“Din görevlileri bu toplumun rehberidir. Olağanüstü durumlarda; savaşlarda ve afetlerde din görevlileri askerle, polisle, sağlık çalışanlarıyla omuz omuza ön saflarda mücadele vermekte ve toplumun ruh halini olumlu yönde etkileyerek normal yaşamın kolaylaşmasını sağlamaktadır.
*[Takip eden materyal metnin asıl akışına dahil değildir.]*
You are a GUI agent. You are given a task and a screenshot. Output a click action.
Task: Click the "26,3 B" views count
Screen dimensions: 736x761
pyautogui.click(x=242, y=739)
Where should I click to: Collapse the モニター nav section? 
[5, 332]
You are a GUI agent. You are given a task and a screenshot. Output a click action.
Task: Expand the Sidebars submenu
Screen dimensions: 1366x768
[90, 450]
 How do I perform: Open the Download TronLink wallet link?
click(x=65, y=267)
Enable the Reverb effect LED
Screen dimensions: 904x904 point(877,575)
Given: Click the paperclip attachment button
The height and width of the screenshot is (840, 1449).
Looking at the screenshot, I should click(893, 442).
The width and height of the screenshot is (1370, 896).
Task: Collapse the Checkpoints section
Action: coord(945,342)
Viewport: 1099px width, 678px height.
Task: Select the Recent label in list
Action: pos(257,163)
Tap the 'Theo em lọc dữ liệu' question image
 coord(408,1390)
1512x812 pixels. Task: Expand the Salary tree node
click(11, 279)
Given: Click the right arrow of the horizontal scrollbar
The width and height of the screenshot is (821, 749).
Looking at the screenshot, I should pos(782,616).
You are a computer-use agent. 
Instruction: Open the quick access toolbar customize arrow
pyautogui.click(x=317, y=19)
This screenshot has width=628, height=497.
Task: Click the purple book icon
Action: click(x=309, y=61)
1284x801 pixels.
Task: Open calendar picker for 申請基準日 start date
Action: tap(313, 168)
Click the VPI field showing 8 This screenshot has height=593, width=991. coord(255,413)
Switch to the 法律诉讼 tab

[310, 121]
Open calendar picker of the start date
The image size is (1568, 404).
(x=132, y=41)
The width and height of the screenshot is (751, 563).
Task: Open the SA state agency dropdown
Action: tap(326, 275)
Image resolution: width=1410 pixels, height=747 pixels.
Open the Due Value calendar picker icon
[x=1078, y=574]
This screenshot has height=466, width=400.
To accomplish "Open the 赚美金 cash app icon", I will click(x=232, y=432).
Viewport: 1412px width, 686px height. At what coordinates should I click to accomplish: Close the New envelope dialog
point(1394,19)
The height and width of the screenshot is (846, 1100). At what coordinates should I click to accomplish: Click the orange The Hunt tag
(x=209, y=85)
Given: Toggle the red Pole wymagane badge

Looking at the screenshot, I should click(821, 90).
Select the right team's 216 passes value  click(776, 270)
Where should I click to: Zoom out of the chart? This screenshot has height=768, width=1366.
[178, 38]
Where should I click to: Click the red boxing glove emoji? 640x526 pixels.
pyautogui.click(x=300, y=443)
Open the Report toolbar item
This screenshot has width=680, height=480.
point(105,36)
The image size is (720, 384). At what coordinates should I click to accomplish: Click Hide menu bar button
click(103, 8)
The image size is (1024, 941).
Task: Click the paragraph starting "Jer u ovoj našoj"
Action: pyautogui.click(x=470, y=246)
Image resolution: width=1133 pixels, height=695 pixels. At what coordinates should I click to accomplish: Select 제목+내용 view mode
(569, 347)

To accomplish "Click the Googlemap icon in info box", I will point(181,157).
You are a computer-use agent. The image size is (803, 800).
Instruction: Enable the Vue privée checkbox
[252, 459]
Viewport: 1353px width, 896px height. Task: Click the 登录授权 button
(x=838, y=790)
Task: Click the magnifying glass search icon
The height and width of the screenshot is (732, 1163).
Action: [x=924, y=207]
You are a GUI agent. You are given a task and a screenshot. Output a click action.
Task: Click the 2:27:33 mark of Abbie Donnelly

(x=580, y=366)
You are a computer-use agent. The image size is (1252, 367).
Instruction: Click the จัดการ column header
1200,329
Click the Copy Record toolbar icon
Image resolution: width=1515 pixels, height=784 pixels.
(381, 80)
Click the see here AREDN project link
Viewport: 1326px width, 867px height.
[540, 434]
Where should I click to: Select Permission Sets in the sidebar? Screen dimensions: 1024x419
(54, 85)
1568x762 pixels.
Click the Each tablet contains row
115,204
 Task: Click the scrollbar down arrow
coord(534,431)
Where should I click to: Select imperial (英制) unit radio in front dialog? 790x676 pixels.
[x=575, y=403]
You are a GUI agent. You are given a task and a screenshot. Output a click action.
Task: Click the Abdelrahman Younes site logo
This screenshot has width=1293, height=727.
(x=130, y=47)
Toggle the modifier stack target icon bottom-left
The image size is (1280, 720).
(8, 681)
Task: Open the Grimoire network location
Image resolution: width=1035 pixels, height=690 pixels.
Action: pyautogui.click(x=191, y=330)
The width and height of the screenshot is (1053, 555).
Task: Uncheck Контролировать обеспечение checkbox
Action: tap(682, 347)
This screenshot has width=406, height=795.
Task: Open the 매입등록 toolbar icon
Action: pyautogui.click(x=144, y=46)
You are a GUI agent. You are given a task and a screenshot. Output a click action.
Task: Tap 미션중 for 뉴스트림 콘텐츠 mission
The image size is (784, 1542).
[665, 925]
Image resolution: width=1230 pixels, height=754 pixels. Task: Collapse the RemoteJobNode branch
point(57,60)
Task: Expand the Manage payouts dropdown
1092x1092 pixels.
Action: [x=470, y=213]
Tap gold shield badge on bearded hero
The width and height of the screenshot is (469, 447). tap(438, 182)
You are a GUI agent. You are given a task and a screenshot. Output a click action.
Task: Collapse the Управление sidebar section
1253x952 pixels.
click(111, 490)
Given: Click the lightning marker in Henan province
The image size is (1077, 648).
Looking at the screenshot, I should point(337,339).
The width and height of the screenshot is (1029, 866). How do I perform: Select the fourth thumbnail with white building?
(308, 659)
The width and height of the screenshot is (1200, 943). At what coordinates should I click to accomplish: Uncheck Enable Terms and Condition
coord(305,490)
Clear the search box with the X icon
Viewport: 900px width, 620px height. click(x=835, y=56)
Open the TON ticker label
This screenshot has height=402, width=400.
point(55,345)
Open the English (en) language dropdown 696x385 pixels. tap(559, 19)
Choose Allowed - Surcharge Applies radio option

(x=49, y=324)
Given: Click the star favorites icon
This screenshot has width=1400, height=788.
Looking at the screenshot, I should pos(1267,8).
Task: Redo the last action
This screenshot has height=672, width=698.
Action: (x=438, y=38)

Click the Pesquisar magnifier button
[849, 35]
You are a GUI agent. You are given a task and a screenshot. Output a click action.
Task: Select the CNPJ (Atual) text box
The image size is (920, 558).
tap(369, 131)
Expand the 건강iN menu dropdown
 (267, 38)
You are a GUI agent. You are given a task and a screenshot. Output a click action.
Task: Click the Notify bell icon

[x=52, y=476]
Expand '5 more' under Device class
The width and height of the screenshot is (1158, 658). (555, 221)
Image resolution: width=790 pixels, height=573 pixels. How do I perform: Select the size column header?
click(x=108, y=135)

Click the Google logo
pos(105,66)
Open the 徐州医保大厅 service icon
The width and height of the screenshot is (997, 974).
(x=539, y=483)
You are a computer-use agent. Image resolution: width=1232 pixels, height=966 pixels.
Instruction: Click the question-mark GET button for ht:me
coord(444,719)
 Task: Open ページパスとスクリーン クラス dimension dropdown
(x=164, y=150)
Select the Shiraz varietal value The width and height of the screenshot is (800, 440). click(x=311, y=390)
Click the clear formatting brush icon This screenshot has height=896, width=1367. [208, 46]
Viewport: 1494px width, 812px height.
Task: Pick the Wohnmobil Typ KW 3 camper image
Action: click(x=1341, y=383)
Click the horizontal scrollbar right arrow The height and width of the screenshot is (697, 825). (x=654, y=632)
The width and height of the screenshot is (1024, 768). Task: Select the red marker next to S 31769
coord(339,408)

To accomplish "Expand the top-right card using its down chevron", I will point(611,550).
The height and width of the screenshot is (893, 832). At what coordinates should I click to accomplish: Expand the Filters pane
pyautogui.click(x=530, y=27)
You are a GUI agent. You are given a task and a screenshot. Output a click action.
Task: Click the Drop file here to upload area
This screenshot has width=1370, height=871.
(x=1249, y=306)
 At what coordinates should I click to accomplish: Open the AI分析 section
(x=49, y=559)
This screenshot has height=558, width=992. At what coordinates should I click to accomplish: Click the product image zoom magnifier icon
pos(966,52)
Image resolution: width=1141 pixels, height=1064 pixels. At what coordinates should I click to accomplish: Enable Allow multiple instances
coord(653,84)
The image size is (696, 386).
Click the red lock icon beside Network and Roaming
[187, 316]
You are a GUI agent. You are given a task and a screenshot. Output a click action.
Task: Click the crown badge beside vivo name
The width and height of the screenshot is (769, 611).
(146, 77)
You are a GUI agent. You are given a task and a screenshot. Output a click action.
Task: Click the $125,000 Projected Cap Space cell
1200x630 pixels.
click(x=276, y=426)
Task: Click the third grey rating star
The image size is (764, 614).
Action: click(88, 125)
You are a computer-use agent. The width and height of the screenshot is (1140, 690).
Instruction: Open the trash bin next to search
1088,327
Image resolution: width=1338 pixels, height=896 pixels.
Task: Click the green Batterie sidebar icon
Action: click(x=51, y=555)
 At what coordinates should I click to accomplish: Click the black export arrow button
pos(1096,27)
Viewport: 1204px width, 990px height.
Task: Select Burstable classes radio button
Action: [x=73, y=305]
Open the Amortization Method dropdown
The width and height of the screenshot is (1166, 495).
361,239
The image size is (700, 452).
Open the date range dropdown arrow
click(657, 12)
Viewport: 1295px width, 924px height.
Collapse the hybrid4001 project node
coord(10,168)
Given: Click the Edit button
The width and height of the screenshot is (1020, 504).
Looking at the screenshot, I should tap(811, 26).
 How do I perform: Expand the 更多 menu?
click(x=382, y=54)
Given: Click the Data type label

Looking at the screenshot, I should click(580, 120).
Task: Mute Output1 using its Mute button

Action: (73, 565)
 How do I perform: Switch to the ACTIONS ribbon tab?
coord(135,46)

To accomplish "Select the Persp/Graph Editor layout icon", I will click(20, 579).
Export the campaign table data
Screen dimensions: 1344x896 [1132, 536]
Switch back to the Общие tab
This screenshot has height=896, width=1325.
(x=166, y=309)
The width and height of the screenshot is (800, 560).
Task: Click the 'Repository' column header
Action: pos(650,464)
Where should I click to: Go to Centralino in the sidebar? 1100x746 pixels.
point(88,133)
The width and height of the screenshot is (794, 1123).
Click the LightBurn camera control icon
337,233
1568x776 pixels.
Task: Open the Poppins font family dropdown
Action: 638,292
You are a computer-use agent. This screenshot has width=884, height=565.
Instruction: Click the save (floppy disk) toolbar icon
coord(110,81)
Olağan durumlarda toplumun dini, ailevi ve sosyal yaşamın dayanışma ile birlik ve beraberlik içinde huzurlu ve mutlu bir şekilde yaşanmasına vesile olmaktadır.

Covıd-19 salgınıyla mücadele de illerde ve ilçelerde kurulan Vefa Çalışma Guruplarıyla birlikte omuz omuza gönüllü olarak çalışmış ve ek ücret talep etmemişlerdir. İçişleri Bakanlığının "İzolasyon Tedbirleri" konulu genelgesi kapsamında oluşturulan filyasyon ekipleri saha çalışmalarını sürdürürken din görevlileri de bu ekiplere gönüllü olarak destek vermekte ve fiili olarak çalışarak evleri ziyaret etmektedir. Bu çalışmalarda hastalığa yakalanan onlarca din görevlisi halen tedavi altındadır ve pek çok din görevlisi de maalesef ölmüştür! Ölen din görevlileri için Diyanet İşleri Başkanlığı ne yaptı? Takdir mi verdi, ikramiye mi verdi? Hayır, hastalanan çektiği acıyla baş başa kaldı.

Bunlar din görevlileri için acı gerçeklerdir! Ağır yük altında ezilen din görevlileri bazı basın yayın organlarının olumsuz yayınları yüzünden rencide edilmekte ve aşağılanmaktadır. Hâl böyle olunca da din görevlilerinin yaptığı hizmet ve görevi toplum nezdinde sorgulanır hale gelmektedir. Hâlbuki din görevlileri risk altında çalışmaktadırlar. Ne sağlık yönünden ne de hayati yönden kimsenin umurunda olmayan din görevlilerinin can güvenliği yoktur. Görev alanları korumasızdır.

Diyanet Bir-Sen olarak din görevlilerine “can güvenliği tazminatı” ödenmesini talep ediyoruz. Din görevlilerine yapılan şiddetin önlenmesi için ağır hükümler içeren bir yasa çıkarılmalıdır. Din görevlisi şiddete maruz kaldığı zaman Diyanet İşleri Başkanlığınca hukuki destek sağlanmalıdır. Din görevlilerine şiddetin önlenmesini istiyoruz.”